# Work required
Check every line below for the string "computer". Copy the ones that have it.

# Entries shown
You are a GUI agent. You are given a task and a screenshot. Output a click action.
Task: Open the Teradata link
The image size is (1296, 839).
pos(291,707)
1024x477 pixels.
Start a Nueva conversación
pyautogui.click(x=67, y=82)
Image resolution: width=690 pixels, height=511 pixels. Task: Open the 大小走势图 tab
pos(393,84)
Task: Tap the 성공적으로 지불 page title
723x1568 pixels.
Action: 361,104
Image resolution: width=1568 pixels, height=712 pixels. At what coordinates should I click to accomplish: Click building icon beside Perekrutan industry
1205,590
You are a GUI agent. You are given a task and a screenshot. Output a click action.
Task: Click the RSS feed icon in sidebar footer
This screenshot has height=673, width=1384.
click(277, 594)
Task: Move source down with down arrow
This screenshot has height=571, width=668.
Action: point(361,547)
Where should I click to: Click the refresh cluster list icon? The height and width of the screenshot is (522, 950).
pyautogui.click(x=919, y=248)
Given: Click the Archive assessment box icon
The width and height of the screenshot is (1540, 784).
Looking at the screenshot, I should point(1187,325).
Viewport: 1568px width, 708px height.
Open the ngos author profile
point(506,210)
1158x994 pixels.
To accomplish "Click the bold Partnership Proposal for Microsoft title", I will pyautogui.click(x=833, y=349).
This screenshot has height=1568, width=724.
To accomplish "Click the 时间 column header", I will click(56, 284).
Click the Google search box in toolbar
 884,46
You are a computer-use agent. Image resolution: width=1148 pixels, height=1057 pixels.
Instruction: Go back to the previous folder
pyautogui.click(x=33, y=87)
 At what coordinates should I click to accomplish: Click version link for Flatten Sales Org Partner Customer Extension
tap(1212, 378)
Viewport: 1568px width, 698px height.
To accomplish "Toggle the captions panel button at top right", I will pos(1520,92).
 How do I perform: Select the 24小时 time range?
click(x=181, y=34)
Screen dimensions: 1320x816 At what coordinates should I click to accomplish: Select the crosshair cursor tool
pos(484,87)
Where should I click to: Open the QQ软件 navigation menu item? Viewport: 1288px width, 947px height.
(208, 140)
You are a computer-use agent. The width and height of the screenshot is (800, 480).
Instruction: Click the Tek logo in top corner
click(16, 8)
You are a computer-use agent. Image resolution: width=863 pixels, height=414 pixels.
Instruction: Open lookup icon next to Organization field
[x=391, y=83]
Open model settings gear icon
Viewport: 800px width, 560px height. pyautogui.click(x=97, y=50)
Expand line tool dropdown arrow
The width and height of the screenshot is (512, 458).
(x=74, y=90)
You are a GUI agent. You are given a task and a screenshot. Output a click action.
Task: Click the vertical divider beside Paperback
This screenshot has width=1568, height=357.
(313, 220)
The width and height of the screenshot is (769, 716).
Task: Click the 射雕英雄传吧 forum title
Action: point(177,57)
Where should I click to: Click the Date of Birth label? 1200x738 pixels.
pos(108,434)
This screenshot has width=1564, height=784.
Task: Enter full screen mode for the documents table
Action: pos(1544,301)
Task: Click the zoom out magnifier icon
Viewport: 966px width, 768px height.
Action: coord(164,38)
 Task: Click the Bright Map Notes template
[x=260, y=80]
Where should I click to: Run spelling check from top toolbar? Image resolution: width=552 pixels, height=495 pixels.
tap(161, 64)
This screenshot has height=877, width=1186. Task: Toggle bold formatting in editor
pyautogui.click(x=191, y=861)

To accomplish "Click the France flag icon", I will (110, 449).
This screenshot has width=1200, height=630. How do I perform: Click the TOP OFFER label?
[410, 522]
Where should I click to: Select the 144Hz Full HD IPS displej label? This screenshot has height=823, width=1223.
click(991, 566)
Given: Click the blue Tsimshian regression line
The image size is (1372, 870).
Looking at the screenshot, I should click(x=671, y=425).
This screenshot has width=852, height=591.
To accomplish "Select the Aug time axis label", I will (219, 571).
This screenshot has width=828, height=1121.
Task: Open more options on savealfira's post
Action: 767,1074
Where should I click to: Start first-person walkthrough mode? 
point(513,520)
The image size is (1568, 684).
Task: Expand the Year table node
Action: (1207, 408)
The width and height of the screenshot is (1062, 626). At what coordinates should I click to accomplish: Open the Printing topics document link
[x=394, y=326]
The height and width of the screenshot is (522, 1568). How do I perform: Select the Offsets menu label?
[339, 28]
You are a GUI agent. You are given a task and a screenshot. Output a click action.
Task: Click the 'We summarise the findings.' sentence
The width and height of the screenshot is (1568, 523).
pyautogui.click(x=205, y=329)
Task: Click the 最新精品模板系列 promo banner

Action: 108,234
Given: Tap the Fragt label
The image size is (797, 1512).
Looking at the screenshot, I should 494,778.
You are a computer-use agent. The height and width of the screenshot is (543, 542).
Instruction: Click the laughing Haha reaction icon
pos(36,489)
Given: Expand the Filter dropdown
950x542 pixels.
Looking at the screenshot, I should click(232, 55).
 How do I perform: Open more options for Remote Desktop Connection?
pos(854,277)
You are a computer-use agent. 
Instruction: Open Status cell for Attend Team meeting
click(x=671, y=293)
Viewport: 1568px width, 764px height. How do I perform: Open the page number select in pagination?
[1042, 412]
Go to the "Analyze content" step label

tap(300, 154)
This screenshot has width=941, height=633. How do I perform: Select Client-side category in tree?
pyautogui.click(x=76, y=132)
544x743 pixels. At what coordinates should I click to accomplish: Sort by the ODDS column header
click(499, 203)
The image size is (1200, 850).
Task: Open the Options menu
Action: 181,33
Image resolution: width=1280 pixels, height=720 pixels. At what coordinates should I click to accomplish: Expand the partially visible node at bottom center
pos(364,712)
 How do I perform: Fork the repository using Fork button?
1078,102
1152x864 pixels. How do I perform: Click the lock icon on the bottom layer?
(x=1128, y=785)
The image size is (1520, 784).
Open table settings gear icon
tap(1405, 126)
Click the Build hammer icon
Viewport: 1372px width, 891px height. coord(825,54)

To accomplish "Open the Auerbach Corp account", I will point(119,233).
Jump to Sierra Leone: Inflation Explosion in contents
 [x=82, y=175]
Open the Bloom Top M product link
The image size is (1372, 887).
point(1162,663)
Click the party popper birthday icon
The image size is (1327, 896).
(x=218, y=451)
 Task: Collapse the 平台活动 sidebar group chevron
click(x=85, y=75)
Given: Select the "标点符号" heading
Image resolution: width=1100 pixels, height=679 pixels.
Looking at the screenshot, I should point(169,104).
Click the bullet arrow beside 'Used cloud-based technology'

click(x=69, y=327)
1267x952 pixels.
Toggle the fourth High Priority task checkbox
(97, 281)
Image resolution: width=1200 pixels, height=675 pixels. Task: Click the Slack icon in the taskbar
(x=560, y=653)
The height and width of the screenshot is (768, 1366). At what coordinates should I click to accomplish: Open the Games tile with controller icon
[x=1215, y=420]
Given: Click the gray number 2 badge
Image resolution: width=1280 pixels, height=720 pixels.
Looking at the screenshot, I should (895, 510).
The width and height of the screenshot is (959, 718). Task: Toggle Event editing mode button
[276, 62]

# Solution to this exercise
You are a computer-use agent. Image resolution: width=1148 pixels, height=1057 pixels.
You are a computer-use agent. The width and height of the screenshot is (800, 480).
You are a computer-use agent. Image resolution: width=863 pixels, height=414 pixels.
You are a computer-use agent. The height and width of the screenshot is (543, 542).
You are a computer-use agent. 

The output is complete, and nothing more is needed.